Made to Love the Magic of Creation

I was born to use my eyes
Dream with the sun and the skies
To float away in a lifelong song
In the mist where melody flies
I was made to love magic
All its wonder to know
But you all lost that magic
Many, many years ago

—Nick Drake, I Was Made To Love Magic

The Scarecrow was an instant appeal to me. I am talking about both the art piece and the video below. The work itself feels intricate, subtle, and unnerving at the same time, while the professionally made video captures its creative process neatly. There is something very Tim Burton about it (apparently I am not the only one who thinks so).

Then I learned sculpting was not even the artist’s main job, and he only started it three years ago. He also directed this short clip and created its music. How crazy is that!

The man behind it all is the many-talented Jim McKenzie. On weekdays, he is a commercial director, designer, and animator at Aardman Nathan Love, and teaches at School of Visual Arts. On weekends, he turns into a “self-forced” clay sculptor. The NYC-based artist described creative life as “breathing” to him in an interview with BronxNet TV.

He cited music as one of his main inspirations, especially that of Nick Drake. Drake’s Made to Love Magic lent him the idea of his first solo exhibition, Lost Magic. Lyrics quoted at the top, the song supposedly laments how people lose their imagination ( “magic”) as they grow older, a theme Jim feels for.

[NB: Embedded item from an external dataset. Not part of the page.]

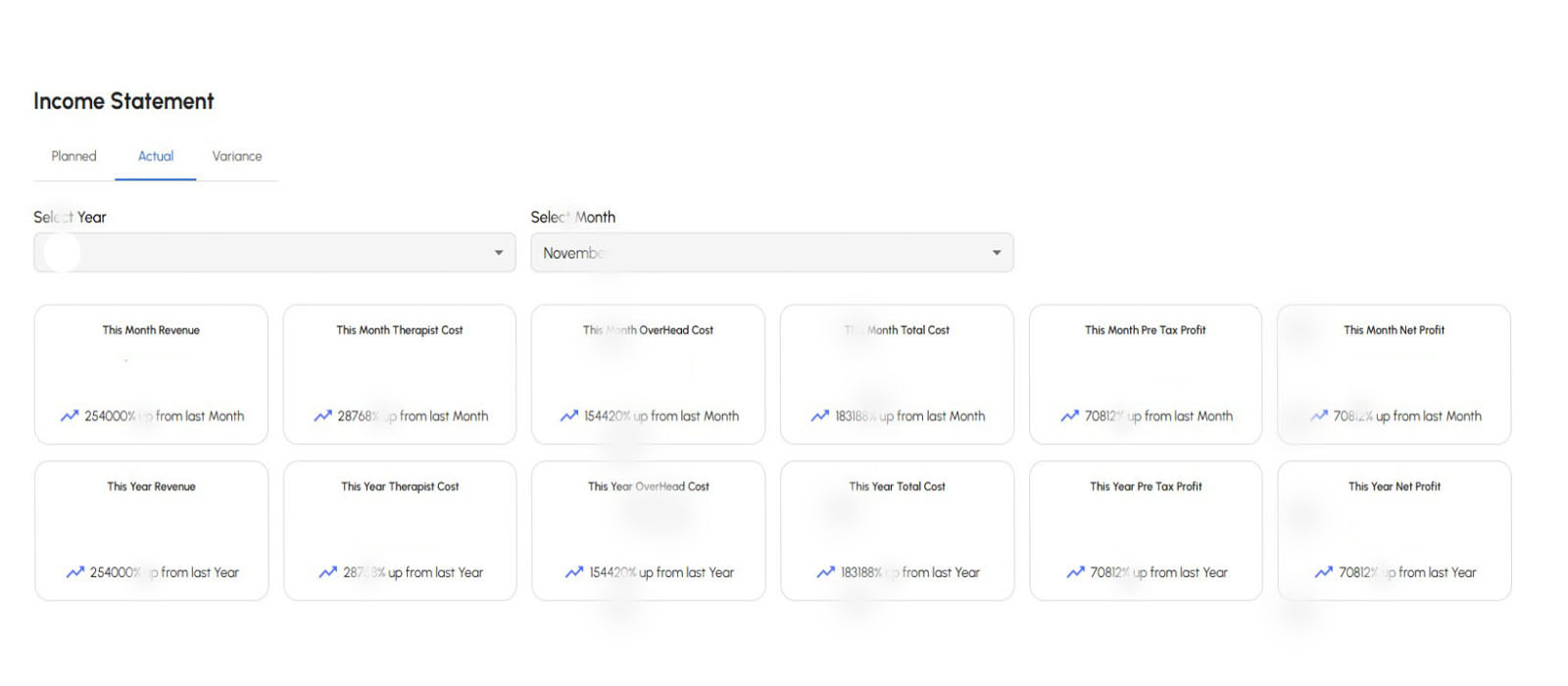Click the Income Statement heading
Image resolution: width=1568 pixels, height=686 pixels.
coord(123,102)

A talk with also revealed he saw sculpturing as a rebellion against the restrictions of commercial jobs, a way to “explore thoughts and experiment with things I haven’t tried yet,” even though it “might not be the safest thing to do” for a solo show.

Rituals to ensure his flow includes “a large cup of coffee, good scents in the air, relaxing music in my headphones and if possible a room heater blasting on my feet…I also like to pull up inspirational images and artwork that I enjoy on my computer just to remind myself what it’s all for.”

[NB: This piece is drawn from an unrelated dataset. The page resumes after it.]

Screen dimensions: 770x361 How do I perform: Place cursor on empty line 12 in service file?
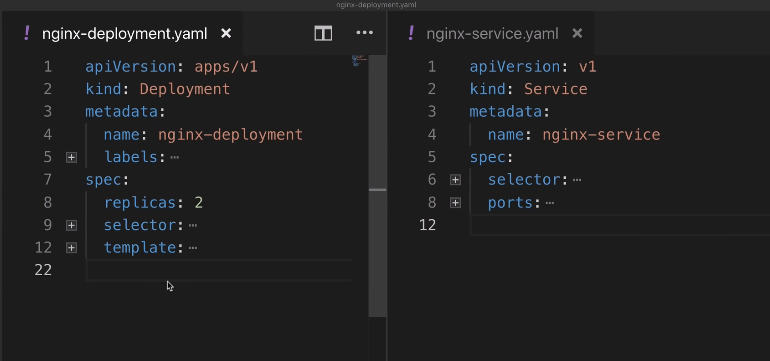click(620, 225)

For the creative process, he usually starts out sketching ideas. Then as he chisels, he would take photos of the work-in-progress, put them into Photoshop to tweak and test the details. It requires a lot of “back and forth” till finish. Take his Raccoonicorn as an example, he created many variations and painted its wings five different times just to get the pink right. For him, having one main idea is good, but since he often finds better approaches along the way, it is rare to foresee how a piece would look like in the beginning.


Jim’s YouTube channel currently has 21k followers. The Scarecrow on Vimeo has got over 206K views. People flocked to his signing at the New York ComicCon earlier this month. Yet it is interesting to see how such quaintness fares in the mainstream commercial world. One of his designs, Gut Guy for Valeant’s, turned out controversial, though the bowel-shaped mascot still “attended” this year’s Super Bowl. A FiercePharma article reported “comments skew negative with words like ‘disturbing’ and ‘creepy.’” I personally find it adorable, but understand how some people might feel uncomfortable toward it.